Americans Tune Out Spoilsports

Big games are on TV this week, but ratings show that old sports loyalties are strained.

Sports fans, get ready for overload.

It's a traffic jam on the airwaves this week. There's mayhem on the ice for hockey's Stanley Cup finals, Michael Jordan flying for a six-pack of basketball championships, and national pride at stake in France for soccer's World Cup. And in case anyone needs it, baseball season is in full swing.

Is it too much of a good thing?

Maybe. Even though all the kicking, jumping, and pumping will fill hundreds of hours of programming, three pillars of American team sports - baseball, hockey, and basketball - have all had less-than-stellar years, with problems ranging from renegade owners to dropping TV ratings.

Still, Americans' appetite for athletics is as ravenous as ever. Regional sports networks are booming. An estimated 100 new sports publications were created last year. And earlier this year CBS, Fox, ABC, and ESPN agreed to shell out $17.6 billion for the exclusive rights to broadcast National Football League games.

The bottom line, experts say, is that fans are taking their money to sports that aren't weighed down by sniping owners and ill-behaved players.

"Americans' love affair with sports only has its marital problems when the sports leagues don't deliver what fan expectations are," says Dean Bonham of the Denver-based Bonham Group, a sports and entertainment marketing company. "If the players conduct themselves as reasonable citizens and league managers, and owners conduct themselves as role models, we won't see the end of the amount of support the public will give to sports."

As of late, though, it seems that the traditional sports have failed to deliver. Indeed, Art Taylor of the Northeastern University Center for the Study of Sport in Society says professional sports are at a crossroads. For example:

* Baseball is in great trouble despite some signs that attendance is starting to return to pre-strike (1995) levels, Mr. Taylor says. "It has no commissioner and has a bunch of owners who are renegades."

* At the same time, basketball may be starting to have its own problems. This year, television ratings are down. And the tough-talking commissioner, David Stern, is threatening to lock out the players in July if they are unable to reach a new collective bargaining agreement. "I think it will have some impact on the popularity of that sport, plus there is the issue of the attitudes ... of some of the players on and off the court," says Mr. Bonham.

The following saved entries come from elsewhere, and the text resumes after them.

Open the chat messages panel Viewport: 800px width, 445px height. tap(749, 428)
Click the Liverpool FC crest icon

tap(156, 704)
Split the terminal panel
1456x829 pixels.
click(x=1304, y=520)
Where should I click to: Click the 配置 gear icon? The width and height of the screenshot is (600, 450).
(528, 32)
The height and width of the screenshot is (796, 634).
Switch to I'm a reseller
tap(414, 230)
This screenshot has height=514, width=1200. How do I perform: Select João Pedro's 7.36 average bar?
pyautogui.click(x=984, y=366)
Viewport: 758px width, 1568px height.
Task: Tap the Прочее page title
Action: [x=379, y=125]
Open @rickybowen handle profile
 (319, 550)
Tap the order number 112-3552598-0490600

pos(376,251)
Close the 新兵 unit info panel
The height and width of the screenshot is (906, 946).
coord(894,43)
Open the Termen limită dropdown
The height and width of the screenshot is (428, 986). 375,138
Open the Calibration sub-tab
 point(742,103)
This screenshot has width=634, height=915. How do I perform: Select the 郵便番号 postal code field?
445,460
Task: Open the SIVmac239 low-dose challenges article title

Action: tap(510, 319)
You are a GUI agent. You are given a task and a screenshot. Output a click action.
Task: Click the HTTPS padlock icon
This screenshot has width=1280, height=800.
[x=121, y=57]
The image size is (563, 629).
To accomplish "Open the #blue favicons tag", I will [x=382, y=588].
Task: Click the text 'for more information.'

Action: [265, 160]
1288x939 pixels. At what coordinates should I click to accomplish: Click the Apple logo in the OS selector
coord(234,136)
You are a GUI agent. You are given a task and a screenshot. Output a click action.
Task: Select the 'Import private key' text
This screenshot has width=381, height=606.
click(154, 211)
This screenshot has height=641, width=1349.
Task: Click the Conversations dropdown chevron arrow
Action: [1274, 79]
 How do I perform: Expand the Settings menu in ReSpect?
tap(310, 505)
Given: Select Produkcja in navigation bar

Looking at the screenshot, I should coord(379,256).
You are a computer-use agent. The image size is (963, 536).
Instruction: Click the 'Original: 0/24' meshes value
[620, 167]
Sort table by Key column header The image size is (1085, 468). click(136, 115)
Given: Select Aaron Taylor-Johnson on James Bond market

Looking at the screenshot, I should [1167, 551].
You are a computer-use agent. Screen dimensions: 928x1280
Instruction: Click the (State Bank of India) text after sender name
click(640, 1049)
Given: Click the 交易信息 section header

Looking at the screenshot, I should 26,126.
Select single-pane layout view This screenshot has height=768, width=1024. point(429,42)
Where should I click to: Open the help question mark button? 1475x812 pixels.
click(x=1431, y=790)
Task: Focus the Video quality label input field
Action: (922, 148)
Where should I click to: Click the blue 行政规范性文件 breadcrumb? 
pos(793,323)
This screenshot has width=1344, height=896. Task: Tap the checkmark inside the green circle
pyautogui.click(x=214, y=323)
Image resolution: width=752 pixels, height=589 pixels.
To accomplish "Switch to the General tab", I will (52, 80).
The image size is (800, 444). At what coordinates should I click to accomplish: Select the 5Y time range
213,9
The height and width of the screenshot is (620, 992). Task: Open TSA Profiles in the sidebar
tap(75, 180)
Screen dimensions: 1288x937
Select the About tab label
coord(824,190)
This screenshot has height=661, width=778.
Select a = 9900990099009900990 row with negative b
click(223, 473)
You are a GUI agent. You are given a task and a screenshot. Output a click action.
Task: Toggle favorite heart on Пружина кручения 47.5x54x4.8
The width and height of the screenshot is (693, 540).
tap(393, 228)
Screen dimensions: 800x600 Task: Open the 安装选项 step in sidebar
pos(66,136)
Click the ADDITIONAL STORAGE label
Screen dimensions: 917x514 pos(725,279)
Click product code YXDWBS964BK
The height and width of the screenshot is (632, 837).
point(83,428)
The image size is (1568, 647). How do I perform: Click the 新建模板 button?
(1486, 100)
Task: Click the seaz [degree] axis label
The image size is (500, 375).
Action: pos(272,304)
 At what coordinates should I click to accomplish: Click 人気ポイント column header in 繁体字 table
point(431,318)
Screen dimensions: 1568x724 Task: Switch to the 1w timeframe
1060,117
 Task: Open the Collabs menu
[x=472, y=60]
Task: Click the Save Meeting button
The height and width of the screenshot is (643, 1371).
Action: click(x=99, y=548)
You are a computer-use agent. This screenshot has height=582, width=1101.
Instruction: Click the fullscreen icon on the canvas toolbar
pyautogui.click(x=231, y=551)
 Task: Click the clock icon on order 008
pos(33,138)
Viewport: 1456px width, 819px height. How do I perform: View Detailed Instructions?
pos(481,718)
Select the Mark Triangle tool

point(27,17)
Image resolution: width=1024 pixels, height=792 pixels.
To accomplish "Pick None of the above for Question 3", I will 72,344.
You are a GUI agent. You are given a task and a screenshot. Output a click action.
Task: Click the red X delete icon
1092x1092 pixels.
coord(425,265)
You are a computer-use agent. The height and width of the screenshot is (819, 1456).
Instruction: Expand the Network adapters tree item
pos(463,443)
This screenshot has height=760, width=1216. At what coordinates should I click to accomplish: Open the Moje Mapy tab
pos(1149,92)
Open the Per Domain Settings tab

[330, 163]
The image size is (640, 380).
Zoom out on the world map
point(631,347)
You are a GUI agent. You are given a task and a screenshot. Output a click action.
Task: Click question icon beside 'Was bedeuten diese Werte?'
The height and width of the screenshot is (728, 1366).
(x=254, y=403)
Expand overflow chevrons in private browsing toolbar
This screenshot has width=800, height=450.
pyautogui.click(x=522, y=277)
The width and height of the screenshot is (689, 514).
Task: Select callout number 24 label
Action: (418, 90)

* Professional hockey is also having its troubles. Television ratings are down, and the sport did not get the bounce it expected from the Winter Olympic Games. "I think hockey has a hard road to hoe," says Todd Crosset, an assistant professor at the University of Massachusetts' Sports Management Program in Amherst.

In the meantime, other sports have made inroads into territory long held by the "big four." Auto racing is the prime example of a new sport - without any marital problems - that is attracting millions of new fans, says Bonham. New tracks are pulling in 250,000 to 300,000 fans per race. "The television ratings are high and promoters are building tracks as fast as they can get the shovels in the ground," he adds.

Soccer is another sport that is trying to move from the fringes to the mainstream. And the next month will be a test of how much of an impact the sport has made here during the past few years.

The month-long World Cup, which begins in France tomorrow, is expected to draw 37 billion television viewers worldwide. In America, ABC, ESPN, and ESPN2 will broadcast every game of the tournament.

Yet Bonham - a newly converted soccer fan - is not sure how many US viewers the games will attract. "It will do very poorly by comparison with the major sports," he says. But he adds, "soccer is in its infancy here."

Despite its low scoring, the sport has a growing cache of dedicated fans in the US. Paul Mott of Lawrenceville, N.J., is one of them. During the final rounds of the tournament, he plans to take time off from work to watch critical games.

"This is an opportunity to see some of the best teams in the world playing," says Mr. Mott.

A more typical sports fan is Robert Becker, a Manhattan lawyer who will add the World Cup to his evening in front of the television. "It's special, it only happens every four years," says Mr. Becker, who usually watches one athletic event while monitoring a second event on a small window within the screen. During commercial breaks, he switches to his "secondary" event.

One of those events is not likely to be basketball, he says. With all the time-outs at the end of a game, he says, the sport seems to "take forever."

The fact that Becker must divide his attentions is something that bothers Taylor of the Center for Sport and Society. "We used to have sports that didn't overlap to the extent they do now," he says. The overlap makes it difficult for fans, and he believes that most sports should shorten their seasons to help solve the problem.

"Sometimes you don't have time to follow everything," echoes Becker. This week, though, it's something sports fans will have to get used to.